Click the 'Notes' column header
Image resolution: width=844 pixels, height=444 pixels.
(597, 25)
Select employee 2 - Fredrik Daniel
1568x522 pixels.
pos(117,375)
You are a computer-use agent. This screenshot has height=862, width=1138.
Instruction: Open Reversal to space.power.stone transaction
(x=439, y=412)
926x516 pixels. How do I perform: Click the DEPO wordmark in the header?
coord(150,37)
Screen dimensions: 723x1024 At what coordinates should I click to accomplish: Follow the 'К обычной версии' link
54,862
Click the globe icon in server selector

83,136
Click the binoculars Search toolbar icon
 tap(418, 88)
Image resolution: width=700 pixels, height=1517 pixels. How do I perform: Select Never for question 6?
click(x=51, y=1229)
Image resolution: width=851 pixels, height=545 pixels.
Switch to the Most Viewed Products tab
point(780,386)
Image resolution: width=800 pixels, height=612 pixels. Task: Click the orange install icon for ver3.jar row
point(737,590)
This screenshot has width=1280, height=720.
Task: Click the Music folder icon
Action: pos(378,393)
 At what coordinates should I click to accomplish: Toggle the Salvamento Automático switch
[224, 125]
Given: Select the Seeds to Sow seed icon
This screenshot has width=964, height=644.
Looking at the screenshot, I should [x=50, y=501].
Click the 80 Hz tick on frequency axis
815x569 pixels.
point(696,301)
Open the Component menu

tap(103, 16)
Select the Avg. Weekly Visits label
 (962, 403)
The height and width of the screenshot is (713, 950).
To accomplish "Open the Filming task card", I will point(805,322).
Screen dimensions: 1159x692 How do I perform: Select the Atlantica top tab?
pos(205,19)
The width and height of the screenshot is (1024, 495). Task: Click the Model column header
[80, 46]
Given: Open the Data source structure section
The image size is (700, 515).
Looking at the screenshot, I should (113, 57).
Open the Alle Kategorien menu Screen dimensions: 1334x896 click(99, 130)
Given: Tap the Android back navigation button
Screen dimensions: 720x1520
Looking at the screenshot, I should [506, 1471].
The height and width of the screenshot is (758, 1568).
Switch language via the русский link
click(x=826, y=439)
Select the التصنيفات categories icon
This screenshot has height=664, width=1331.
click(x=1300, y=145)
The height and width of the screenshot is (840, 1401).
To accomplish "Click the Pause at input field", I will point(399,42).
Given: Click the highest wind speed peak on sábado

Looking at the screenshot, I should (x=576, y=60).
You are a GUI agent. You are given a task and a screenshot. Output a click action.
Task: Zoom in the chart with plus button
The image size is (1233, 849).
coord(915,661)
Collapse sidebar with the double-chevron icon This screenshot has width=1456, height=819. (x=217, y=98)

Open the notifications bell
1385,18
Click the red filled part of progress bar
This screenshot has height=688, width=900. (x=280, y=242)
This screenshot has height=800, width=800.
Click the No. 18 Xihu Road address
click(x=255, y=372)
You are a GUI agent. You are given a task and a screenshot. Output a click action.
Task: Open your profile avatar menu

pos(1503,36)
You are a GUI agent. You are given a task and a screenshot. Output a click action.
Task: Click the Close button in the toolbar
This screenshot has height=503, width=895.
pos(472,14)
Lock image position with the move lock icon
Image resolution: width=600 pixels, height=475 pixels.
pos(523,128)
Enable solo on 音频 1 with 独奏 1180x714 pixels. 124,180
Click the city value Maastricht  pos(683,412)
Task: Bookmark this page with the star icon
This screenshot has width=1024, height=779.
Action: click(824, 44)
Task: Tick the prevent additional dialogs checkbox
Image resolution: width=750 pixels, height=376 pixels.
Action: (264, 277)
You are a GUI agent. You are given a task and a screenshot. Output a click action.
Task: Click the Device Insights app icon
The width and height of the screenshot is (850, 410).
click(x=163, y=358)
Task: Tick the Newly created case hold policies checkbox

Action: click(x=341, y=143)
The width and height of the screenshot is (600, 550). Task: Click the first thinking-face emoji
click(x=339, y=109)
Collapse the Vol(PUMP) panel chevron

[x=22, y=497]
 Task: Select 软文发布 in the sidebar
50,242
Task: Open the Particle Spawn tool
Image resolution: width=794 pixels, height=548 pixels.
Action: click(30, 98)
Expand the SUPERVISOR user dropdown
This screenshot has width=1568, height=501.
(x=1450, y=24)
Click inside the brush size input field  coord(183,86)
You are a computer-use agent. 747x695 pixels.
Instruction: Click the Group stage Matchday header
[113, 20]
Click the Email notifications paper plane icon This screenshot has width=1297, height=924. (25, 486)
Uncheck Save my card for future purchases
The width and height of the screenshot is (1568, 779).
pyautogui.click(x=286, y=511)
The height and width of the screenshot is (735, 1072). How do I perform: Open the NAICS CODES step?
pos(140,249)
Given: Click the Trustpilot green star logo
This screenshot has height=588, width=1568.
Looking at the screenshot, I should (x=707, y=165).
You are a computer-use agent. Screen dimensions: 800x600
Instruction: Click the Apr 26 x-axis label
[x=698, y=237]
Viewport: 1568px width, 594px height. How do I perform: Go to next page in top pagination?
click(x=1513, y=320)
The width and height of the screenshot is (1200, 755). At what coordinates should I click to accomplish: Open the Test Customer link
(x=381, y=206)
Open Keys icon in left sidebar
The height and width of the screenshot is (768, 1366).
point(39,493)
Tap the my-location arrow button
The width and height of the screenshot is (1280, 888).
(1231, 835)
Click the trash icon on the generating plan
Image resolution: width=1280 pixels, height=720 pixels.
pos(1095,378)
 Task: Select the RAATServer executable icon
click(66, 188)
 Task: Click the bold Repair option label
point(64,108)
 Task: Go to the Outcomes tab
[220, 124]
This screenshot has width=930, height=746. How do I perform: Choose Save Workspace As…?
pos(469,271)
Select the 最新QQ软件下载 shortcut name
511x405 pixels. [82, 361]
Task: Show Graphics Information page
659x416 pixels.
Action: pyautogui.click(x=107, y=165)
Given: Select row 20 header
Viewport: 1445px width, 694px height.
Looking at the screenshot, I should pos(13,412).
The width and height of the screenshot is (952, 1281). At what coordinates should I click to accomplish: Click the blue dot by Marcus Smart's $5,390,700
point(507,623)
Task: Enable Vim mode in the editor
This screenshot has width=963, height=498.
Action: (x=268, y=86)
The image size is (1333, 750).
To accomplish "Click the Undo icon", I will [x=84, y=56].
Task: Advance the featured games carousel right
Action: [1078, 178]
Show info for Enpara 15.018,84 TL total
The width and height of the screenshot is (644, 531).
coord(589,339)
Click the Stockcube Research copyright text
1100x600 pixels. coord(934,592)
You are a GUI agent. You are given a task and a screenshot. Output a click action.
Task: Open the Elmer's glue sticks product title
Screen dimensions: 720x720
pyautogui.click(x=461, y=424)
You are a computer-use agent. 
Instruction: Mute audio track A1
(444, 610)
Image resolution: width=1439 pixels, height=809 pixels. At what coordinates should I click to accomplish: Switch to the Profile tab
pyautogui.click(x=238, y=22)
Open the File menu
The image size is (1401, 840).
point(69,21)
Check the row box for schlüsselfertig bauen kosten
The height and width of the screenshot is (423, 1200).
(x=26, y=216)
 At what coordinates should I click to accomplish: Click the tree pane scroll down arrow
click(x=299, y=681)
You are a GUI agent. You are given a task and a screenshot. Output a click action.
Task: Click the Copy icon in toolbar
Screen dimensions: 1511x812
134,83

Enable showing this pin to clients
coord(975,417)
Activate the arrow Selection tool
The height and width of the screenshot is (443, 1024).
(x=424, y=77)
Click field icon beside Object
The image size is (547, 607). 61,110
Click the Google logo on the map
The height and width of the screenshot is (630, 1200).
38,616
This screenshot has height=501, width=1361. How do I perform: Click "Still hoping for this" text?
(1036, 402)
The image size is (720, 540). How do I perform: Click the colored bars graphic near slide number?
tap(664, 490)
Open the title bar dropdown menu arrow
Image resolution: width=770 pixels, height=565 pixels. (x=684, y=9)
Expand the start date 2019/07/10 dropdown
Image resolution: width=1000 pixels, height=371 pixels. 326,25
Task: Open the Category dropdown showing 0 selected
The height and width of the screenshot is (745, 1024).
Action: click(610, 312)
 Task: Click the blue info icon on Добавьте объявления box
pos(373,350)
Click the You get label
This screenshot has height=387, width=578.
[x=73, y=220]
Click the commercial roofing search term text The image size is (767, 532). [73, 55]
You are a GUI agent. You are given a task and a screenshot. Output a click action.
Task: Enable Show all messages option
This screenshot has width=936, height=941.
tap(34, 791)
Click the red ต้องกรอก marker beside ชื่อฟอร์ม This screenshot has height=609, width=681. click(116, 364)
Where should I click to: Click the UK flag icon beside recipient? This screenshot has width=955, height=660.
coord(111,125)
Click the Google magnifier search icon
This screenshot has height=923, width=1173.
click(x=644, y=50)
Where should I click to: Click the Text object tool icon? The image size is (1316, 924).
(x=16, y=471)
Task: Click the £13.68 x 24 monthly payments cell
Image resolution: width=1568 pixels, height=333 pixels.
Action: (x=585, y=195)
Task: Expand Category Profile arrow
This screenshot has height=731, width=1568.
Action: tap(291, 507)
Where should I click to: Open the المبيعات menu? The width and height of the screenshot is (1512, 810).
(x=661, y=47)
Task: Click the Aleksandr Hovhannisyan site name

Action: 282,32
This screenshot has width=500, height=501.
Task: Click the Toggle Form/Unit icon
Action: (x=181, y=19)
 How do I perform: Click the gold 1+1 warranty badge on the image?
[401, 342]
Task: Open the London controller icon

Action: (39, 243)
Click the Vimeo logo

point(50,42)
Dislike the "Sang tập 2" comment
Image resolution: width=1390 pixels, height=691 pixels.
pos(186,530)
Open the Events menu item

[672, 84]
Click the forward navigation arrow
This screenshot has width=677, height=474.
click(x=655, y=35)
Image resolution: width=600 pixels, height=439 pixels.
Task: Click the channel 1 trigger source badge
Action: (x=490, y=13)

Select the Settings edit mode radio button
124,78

### WHAT NEEDS TO BE DONE:
Find every line in the records that has the string "with", then state how many there are and nothing else.

### SOLUTION TO THE PROBLEM:
5